Hari beranjak sore. Putri terpaksa mengorbankan beberapa menit waktu di sore harinya yang sangat berharga untuk menyetrika jaket milik ketua OSIS yang super berisik itu. Rencananya besok Putri akan mengembalikan jaket tersebut pada si ketua OSIS. Sekaligus mengucapkan kata terima kasih karena telah meminjamkan jaket pada Putri walau saat itu Putri sama sekali tidak butuh.

"Ah, sebenarnya gue malas berhubungan sama orang keren," ujar Putri sambil meletakkan jaket tersebut di atas meja belajar selepas disetrika. Orang keren yang Putri maksud di sini adalah ketua OSIS yang tingkat kekerenannya setara dengan Adam. Ya, mereka sama-sama keren.
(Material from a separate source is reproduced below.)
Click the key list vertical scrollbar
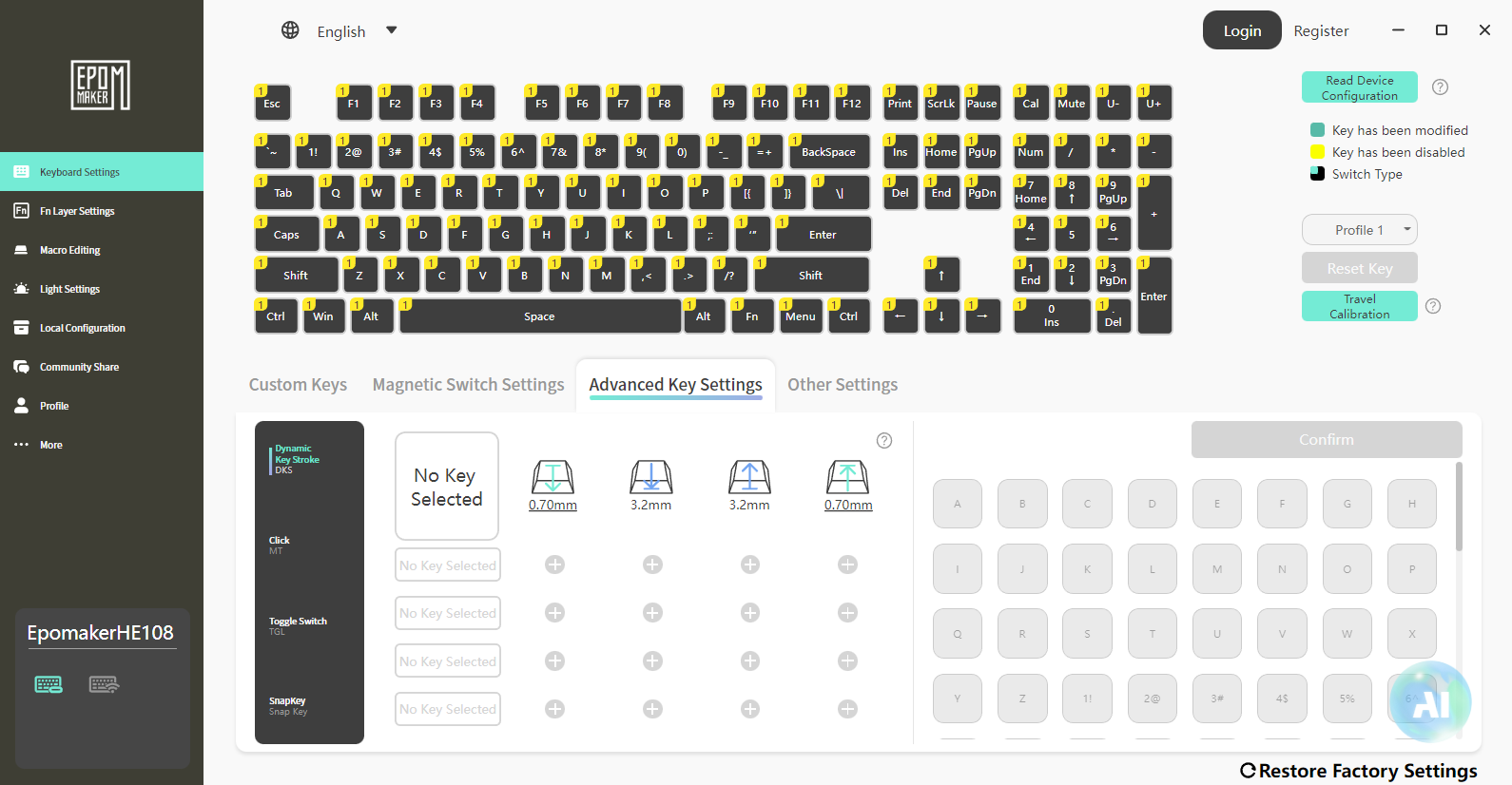point(1459,507)
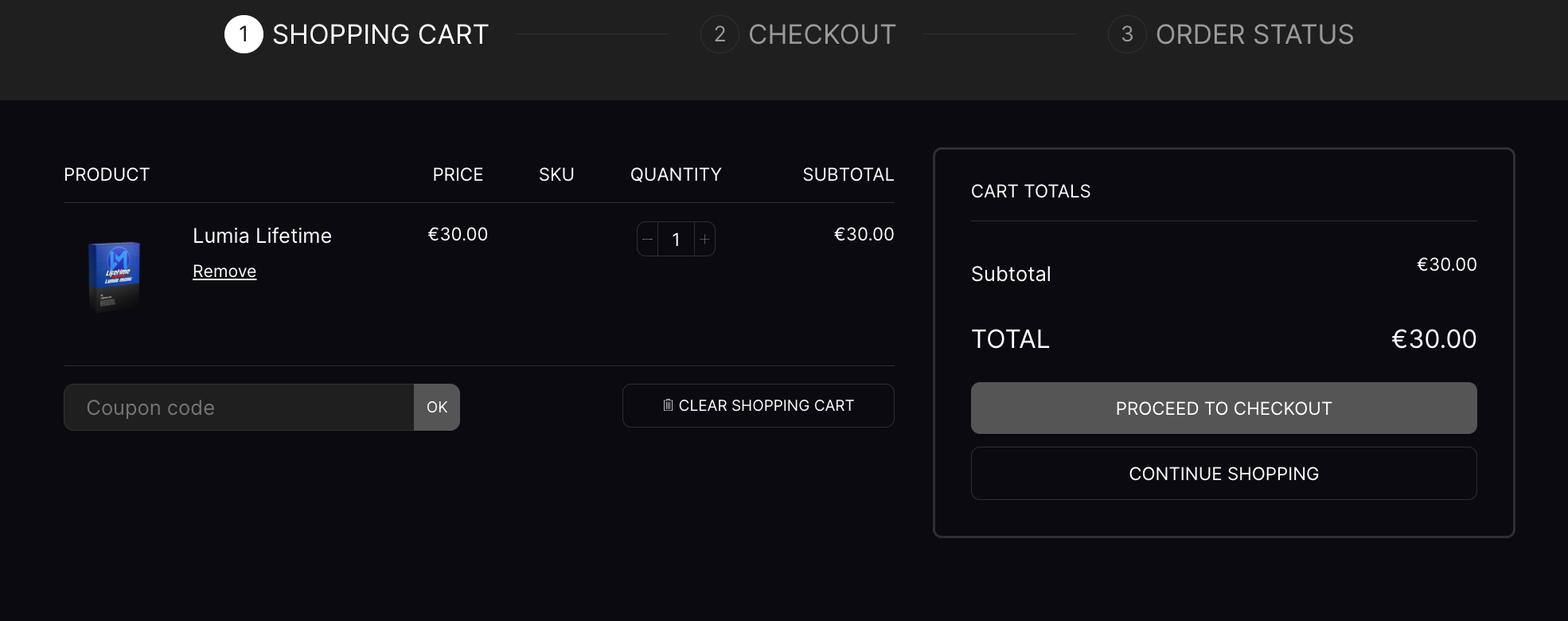
Task: Click Clear Shopping Cart button text
Action: (x=766, y=405)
Ponsel yang berada di atas meja belajarnya bergetar. Ada panggilan masuk dari Bian. Ah, apa Putri juga perlu memblokir nomor Bian? Bagaimanapun Bian berhubungan langsung dengan sang mantan yang sangat ingin Putri hindari.

"Halo," Putri memilih untuk menjawab telepon dari Bian. Cowok itu terus menghubungi Putri walau diabaikan lebih dari sepuluh kali.

"Gue di rumah," jawab Putri. Bian menanyakan keberadaannya.

"Gue sibuk kalau urusannya nggak penting." Dan sebisa mungkin Putri bersikap judes. Harus terlihat antagonis supaya dikira kuat, pikirnya.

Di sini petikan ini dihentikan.